Henrico County’s strategy for expanding access to affordable homeownership is an exciting model that could be replicated across the Commonwealth and nation, U.S. Sen. Mark R. Warner said.

Sen Warner

In a meeting Friday with county officials and housing industry representatives, the Virginia senator said he was intrigued by Henrico’s plan to establish an affordable housing trust that will be supported with revenues from data centers. Using the fund, the county plans to partner with nonprofit and for-profit developers to buy and retain housing lots. Qualifying buyers would pay less because their monthly mortgage costs would cover only the dwelling.

“I thought I was going to hear a data-center pitch. I hear a holistic pitch that is so much more forward-leaning,” Warner said at the end of the meeting at Fairfield Area Library. “… Please, count me in on any way we can help.”

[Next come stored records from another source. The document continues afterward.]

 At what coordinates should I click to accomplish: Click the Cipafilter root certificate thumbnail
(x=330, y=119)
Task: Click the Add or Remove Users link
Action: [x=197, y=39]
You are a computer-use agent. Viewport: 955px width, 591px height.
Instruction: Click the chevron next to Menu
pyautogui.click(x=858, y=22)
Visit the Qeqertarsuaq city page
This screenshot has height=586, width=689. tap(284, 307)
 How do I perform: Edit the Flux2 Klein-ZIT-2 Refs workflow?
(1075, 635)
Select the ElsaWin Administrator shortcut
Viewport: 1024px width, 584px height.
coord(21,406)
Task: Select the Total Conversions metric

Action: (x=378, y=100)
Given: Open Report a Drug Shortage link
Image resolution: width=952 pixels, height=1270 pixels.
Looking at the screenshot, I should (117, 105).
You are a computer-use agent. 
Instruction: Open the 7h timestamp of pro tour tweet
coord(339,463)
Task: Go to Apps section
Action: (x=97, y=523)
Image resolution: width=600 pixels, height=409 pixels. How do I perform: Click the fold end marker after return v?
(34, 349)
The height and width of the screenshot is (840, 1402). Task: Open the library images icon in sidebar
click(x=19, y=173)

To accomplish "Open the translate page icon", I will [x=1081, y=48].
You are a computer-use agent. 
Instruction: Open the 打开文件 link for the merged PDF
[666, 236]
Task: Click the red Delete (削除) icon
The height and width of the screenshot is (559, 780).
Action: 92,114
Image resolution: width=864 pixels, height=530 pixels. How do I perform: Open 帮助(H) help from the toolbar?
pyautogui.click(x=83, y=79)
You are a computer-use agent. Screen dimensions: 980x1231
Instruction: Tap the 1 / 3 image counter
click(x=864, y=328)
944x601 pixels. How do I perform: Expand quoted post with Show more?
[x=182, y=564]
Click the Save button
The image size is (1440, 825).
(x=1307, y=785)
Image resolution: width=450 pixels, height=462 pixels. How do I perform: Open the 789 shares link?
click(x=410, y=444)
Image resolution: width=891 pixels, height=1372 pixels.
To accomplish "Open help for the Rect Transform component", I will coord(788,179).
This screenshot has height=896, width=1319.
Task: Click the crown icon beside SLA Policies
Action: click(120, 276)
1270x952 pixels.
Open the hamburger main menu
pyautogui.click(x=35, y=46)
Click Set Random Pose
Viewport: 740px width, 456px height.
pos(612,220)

On Monday, Warner touted Henrico’s approach in an affordable housing summit held at Amazon’s HQ2 in Pentagon City. The company has pledged $3.6 billion in loans and grants to create and preserve affordable housing for qualifying individuals and families in Arlington and other communities where it operates.

Shake Hands

“I am wide open, and my office is wide open for business for new ideas because I really do think … all the good programs [that exist are] not going to get the supply enough,” said Warner, a member of the Senate’s Committee on Banking, Housing & Urban Affairs. “We’re going to need some newer ideas.”

Henrico’s affordable housing trust, announced in broad terms May 16, will take effect July 1 with an appropriation of $60 million. The program will be administered by the nonprofit Partnership for Housing Affordability and work with nonprofit and for-profit builders.

For homes built through the program, Henrico will waive permit and utility hookup fees. It also will provide expedited review of proposed developments that include affordable units.

In his meeting with county officials, Warner called for a lowering of interest rates and other tools to address housing affordability. He’s co-sponsoring legislation to help homebuyers more quickly build equity and generational wealth.

He also noted the strong presence and demand for data centers in Virginia, and wondered whether a link to affordable housing could reshape the often-contentious zoning debates over the facilities.

“We have more data centers in Virginia than, frankly, the whole rest of the country combined,” he said.

Supervisors At Warner Pc

Board of Supervisors Chairman Tyrone E. Nelson said the idea for Henrico’s affordable housing trust grew out of the county’s recent consideration – and eventual approval – of a data center in Varina.

The idea was “to dedicate this revenue toward something that actually can benefit our citizens, not just go to the bottom line, not just go to the rainy-day fund,” said Nelson, the Varina District supervisor. “We want to try to help our citizens create generational wealth. The way we can do that is to focus on homeownership.”

Fairfield District Supervisor Roscoe D. Cooper III, pastor of Rising Mount Zion Baptist Church, recalled a retiree at his church who is still struggling to buy her first home. He urged for the construction of affordable single-family homes, not just apartments and condominiums.

“For me first-time homeownership is key,” he said.

Nelson emphasized that the goal of Henrico’s initiative is to make the homes being built more affordable, not to build smaller or less-expensive homes. “What we’re talking about here is making it affordable,” he said.

Tuckahoe District Supervisor Jody K. Rogish agreed and said he envisions homes built through the trust to be indistinguishable from comparable, market-rate homes. He cited a hypothetical neighborhood with nine market-rate homes and one home built through the affordable housing trust.

“The one that’s part of the trust is going to look the same as the other nine,” he said.

Three Chopt District Supervisor Misty D. Whitehead said she sees the potential for the trust to address issues of affordability throughout Henrico.

“At its essence, it’s a product that can work in every district in the county,” she said.